Claims arising during the contractor’s ongoing operations may not be covered due to typical CGL exclusions, whereas there may be coverage for claims occurring after project completion where the contractor has completed operations coverage and the work was performed through a subcontractor.
Additional insured (AI) status is another factor to consider. Contractors are routinely required by contract to name owners as additional insureds under their commercial general liability policies. This provides coverage to the owner under the contractor’s policy for third-party claims which arise out of the contractor’s work. The extent to which the additional insured is protected under the policy, including whether the direct, or only vicarious, liability of the additional insured is covered, will be determined by the specific policy language or endorsement and not by the underlying agreement between the insured and additional insured. Failure of the contractor to obtain additional insured coverage for the owner, of a subcontractor to obtain additional insured coverage for the contractor, as required by its agreement may render the contractor or subcontractor, respectively, liable for all damages which could have been covered by the insurance had it been obtained.
Understanding the Florida Duty to Defend Laws
Where an insured owes an indemnity obligation to another party (such as the owner or general contractor) that is the subject of a claim, that party may have coverage as an additional insured. Typically, the owner and contractor are additional insureds under the respective CGL policies of the contractor and subcontractors. Where a blanket endorsement is issued, the additional insured does not need to be specifically identified. Instead, the endorsement automatically grants additional insured status to the person or organization that the named insured is required by contract to add as an insured. As such, each insurer has a duty to defend the owner or contractor where the claims against them “arise out of” the operations of the named insured, or are “caused by” the acts or omissions of the named insured or those acting on its behalf. Careful attention should be paid to the specific endorsement, including the edition date of the endorsement, providing additional insured status. The scope of coverage is defined by the endorsement. Use of limiting words such as “arising out of” or “caused by” will determine the coverage available to the additional insured, including whether there is coverage for the sole negligence, or rather only the vicarious liability, of the additional insured, and whether policy limits may be compromised by the acts of the additional insured.
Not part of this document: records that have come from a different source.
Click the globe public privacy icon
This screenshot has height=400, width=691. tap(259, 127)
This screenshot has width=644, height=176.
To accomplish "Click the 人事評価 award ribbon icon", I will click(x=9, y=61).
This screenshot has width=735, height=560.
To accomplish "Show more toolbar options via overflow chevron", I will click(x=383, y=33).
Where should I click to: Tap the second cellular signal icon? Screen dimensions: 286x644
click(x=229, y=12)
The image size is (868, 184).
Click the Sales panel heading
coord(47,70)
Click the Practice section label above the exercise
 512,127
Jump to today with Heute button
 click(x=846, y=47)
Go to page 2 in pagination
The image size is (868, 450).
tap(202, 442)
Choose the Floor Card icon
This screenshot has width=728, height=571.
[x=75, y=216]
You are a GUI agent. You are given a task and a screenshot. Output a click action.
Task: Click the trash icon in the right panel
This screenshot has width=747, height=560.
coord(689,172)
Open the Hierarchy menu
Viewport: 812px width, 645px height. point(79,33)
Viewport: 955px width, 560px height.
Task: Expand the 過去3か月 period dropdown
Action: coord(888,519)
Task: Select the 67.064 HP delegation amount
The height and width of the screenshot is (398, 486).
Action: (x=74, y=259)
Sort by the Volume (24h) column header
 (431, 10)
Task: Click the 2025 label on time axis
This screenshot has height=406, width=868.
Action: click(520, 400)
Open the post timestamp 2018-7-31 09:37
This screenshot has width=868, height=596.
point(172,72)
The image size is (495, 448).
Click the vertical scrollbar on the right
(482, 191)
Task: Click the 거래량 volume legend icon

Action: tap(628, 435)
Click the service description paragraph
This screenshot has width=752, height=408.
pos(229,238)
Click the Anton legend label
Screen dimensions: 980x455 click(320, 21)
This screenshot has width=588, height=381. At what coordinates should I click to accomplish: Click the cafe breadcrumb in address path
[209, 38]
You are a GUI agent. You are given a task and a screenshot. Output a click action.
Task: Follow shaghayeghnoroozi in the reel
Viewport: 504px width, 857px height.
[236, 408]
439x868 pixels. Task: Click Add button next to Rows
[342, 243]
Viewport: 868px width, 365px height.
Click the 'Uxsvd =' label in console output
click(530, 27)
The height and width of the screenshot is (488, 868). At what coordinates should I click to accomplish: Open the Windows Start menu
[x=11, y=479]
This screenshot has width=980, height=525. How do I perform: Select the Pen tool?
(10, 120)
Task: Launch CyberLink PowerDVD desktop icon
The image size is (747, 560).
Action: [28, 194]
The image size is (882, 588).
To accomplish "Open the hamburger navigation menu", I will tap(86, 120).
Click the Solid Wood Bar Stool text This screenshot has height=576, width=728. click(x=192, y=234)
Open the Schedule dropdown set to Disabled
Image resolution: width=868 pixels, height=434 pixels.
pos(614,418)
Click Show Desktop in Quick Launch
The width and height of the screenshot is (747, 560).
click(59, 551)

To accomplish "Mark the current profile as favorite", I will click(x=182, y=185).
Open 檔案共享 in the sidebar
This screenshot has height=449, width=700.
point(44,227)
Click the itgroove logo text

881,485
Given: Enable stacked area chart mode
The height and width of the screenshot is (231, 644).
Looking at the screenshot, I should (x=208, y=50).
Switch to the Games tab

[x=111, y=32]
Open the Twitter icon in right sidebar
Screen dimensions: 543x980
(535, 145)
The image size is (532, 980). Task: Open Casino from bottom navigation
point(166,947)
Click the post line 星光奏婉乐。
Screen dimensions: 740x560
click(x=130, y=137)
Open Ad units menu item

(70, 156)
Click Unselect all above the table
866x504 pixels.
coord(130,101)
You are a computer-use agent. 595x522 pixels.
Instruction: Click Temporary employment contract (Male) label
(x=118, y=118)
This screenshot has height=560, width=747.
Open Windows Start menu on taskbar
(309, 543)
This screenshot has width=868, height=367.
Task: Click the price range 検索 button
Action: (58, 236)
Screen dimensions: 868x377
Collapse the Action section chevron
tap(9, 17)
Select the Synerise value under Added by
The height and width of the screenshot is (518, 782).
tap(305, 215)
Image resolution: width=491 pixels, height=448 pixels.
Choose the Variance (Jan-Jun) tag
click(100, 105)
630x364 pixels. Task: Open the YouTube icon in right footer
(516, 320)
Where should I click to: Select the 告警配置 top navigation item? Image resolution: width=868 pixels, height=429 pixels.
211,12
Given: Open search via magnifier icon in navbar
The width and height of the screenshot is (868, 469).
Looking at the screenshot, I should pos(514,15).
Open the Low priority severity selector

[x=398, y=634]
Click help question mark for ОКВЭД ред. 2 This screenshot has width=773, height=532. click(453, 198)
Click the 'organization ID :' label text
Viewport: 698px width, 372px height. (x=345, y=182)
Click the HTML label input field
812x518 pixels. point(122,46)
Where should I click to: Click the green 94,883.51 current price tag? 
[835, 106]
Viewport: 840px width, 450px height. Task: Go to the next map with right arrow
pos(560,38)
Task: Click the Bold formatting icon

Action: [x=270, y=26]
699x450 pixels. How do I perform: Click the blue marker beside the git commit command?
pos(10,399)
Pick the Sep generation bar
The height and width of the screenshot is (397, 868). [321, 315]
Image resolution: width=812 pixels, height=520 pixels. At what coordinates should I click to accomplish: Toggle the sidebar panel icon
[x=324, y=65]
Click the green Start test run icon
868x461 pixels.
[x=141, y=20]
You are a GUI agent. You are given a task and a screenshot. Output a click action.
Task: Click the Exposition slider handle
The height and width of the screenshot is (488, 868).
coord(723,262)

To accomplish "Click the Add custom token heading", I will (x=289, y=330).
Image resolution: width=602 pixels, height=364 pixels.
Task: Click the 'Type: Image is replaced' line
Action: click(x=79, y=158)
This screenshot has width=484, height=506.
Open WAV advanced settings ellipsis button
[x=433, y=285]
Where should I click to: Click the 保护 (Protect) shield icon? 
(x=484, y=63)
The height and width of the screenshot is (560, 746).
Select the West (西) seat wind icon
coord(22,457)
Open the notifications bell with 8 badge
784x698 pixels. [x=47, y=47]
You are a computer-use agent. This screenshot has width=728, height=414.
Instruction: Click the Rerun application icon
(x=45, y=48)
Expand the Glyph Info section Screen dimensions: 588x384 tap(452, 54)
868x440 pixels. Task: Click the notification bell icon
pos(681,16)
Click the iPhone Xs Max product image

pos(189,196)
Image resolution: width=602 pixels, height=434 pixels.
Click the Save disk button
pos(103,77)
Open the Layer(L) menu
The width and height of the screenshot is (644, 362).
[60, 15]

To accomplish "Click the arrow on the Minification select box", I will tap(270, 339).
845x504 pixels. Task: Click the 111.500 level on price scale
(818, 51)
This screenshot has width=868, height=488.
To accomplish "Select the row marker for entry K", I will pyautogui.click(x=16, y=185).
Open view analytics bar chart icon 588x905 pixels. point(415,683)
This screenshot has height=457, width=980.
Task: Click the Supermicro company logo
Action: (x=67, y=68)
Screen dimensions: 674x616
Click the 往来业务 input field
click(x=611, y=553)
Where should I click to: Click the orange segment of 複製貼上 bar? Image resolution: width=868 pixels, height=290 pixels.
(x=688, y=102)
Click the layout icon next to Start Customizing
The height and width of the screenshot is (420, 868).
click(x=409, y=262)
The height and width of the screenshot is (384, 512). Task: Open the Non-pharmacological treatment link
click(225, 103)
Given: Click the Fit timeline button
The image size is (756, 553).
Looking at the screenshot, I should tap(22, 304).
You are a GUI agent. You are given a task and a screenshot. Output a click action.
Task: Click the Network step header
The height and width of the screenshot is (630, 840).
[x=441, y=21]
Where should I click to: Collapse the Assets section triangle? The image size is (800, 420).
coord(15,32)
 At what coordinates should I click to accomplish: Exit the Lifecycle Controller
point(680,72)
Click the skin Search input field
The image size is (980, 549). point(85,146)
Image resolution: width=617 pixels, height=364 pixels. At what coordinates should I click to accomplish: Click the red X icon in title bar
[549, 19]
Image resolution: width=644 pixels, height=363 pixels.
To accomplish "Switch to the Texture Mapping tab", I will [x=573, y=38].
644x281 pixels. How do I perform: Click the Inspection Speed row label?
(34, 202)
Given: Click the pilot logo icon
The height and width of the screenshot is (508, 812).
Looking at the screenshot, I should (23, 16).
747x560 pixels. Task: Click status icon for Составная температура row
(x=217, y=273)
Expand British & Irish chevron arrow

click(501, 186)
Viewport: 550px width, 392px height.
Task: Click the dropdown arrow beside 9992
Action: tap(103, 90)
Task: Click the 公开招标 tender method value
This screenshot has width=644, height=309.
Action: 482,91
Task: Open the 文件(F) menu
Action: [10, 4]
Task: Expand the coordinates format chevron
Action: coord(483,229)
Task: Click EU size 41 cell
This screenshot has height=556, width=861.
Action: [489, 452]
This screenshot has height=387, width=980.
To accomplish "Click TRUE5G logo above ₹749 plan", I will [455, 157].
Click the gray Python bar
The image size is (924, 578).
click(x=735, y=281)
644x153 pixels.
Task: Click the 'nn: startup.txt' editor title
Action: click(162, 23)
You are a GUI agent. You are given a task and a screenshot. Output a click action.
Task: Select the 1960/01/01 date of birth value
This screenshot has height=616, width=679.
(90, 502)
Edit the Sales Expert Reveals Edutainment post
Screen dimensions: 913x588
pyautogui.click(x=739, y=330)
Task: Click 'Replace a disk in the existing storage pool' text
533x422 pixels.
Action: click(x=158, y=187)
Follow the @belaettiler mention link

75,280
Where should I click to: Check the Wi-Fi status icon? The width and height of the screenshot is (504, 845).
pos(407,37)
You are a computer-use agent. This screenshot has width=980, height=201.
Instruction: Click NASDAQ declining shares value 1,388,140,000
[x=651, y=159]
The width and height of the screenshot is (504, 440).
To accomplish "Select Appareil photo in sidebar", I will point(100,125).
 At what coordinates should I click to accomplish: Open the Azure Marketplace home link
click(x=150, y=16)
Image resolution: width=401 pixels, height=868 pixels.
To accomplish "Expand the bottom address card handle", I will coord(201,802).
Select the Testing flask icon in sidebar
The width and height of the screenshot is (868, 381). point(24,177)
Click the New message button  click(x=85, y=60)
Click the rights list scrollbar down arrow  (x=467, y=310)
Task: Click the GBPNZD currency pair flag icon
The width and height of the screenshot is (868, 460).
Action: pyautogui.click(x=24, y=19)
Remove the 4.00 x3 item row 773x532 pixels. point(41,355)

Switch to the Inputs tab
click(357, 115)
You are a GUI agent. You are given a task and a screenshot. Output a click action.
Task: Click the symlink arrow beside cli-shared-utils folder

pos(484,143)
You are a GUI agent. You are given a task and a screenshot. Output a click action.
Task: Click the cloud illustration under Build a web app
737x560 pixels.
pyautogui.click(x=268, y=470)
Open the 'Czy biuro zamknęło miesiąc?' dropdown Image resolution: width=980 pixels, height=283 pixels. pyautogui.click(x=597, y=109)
It is important to keep in mind that there is no relationship between the insurer’s indemnity exposure and its AI obligation, and there is joint and several liability amongst those insurers owing a duty to defend. In such instance, the insured may make demand (a “targeted” or “selected” tender) upon a specific carrier to defend it. With some claims (such as water intrusion), multiple trades may or are alleged to be responsible for the damage. Thus, each of these trades may be called upon to defend and indemnify the contractor, resulting in multiple carriers on the risk which increases the potential settlement contributions at mediation from these carriers, not only for the costs of repairs but also for defenses costs under either a contractual indemnity (CI) or an additional insured (AI) theory.